(What is required) From the first entry to the last, repeat them all exactly.

(Data under study)

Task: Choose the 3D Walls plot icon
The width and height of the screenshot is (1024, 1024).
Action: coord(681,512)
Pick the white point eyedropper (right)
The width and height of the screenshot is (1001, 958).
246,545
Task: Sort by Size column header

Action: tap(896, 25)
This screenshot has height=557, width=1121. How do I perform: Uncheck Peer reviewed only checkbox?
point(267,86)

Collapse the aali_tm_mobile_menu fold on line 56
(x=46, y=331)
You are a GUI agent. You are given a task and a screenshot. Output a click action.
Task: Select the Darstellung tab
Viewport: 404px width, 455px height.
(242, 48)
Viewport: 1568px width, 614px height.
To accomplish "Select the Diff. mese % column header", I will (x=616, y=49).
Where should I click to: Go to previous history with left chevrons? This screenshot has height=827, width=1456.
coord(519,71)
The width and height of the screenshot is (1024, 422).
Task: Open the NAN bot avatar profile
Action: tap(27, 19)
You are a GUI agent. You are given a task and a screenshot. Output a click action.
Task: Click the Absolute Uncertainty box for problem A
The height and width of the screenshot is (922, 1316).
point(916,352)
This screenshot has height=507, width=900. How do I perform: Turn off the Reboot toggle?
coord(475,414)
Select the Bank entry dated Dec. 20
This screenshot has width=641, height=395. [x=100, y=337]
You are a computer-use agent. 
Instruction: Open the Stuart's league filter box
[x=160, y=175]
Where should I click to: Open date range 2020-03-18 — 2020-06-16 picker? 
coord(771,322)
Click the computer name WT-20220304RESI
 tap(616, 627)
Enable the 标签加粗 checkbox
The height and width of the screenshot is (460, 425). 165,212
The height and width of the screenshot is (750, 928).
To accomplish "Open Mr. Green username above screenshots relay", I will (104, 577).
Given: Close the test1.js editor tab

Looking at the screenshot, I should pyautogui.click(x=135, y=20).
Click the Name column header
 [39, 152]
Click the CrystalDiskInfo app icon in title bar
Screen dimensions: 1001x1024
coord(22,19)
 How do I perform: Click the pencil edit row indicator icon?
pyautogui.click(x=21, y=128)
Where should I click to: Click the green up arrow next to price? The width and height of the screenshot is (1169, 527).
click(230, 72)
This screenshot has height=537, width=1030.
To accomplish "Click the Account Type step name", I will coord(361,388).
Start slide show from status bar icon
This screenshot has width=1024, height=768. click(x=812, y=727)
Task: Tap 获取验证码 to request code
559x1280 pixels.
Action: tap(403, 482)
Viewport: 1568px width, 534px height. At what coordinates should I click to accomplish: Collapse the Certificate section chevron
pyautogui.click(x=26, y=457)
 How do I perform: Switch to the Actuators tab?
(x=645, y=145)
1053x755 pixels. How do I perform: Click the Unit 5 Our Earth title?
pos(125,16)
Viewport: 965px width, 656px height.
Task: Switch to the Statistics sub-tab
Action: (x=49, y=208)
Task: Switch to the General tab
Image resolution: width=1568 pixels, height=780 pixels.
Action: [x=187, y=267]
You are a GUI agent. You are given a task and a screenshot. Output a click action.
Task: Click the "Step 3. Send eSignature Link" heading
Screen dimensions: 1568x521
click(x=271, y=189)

(Answer to this exercise)
Task: Choose the 3D Walls plot icon
The width and height of the screenshot is (1024, 1024).
Action: coord(681,512)
Pick the white point eyedropper (right)
The width and height of the screenshot is (1001, 958).
246,545
Task: Sort by Size column header

Action: tap(896, 25)
This screenshot has height=557, width=1121. How do I perform: Uncheck Peer reviewed only checkbox?
point(267,86)

Collapse the aali_tm_mobile_menu fold on line 56
(x=46, y=331)
You are a GUI agent. You are given a task and a screenshot. Output a click action.
Task: Select the Darstellung tab
Viewport: 404px width, 455px height.
(242, 48)
Viewport: 1568px width, 614px height.
To accomplish "Select the Diff. mese % column header", I will (x=616, y=49).
Where should I click to: Go to previous history with left chevrons? This screenshot has height=827, width=1456.
coord(519,71)
The width and height of the screenshot is (1024, 422).
Task: Open the NAN bot avatar profile
Action: tap(27, 19)
You are a GUI agent. You are given a task and a screenshot. Output a click action.
Task: Click the Absolute Uncertainty box for problem A
The height and width of the screenshot is (922, 1316).
point(916,352)
This screenshot has height=507, width=900. How do I perform: Turn off the Reboot toggle?
coord(475,414)
Select the Bank entry dated Dec. 20
This screenshot has width=641, height=395. [x=100, y=337]
You are a computer-use agent. 
Instruction: Open the Stuart's league filter box
[x=160, y=175]
Where should I click to: Open date range 2020-03-18 — 2020-06-16 picker? 
coord(771,322)
Click the computer name WT-20220304RESI
 tap(616, 627)
Enable the 标签加粗 checkbox
The height and width of the screenshot is (460, 425). 165,212
The height and width of the screenshot is (750, 928).
To accomplish "Open Mr. Green username above screenshots relay", I will (104, 577).
Given: Close the test1.js editor tab

Looking at the screenshot, I should pyautogui.click(x=135, y=20).
Click the Name column header
 [39, 152]
Click the CrystalDiskInfo app icon in title bar
Screen dimensions: 1001x1024
coord(22,19)
 How do I perform: Click the pencil edit row indicator icon?
pyautogui.click(x=21, y=128)
Where should I click to: Click the green up arrow next to price? The width and height of the screenshot is (1169, 527).
click(230, 72)
This screenshot has height=537, width=1030.
To accomplish "Click the Account Type step name", I will coord(361,388).
Start slide show from status bar icon
This screenshot has width=1024, height=768. click(x=812, y=727)
Task: Tap 获取验证码 to request code
559x1280 pixels.
Action: tap(403, 482)
Viewport: 1568px width, 534px height. At what coordinates should I click to accomplish: Collapse the Certificate section chevron
pyautogui.click(x=26, y=457)
 How do I perform: Switch to the Actuators tab?
(x=645, y=145)
1053x755 pixels. How do I perform: Click the Unit 5 Our Earth title?
pos(125,16)
Viewport: 965px width, 656px height.
Task: Switch to the Statistics sub-tab
Action: (x=49, y=208)
Task: Switch to the General tab
Image resolution: width=1568 pixels, height=780 pixels.
Action: [x=187, y=267]
You are a GUI agent. You are given a task and a screenshot. Output a click action.
Task: Click the "Step 3. Send eSignature Link" heading
Screen dimensions: 1568x521
click(x=271, y=189)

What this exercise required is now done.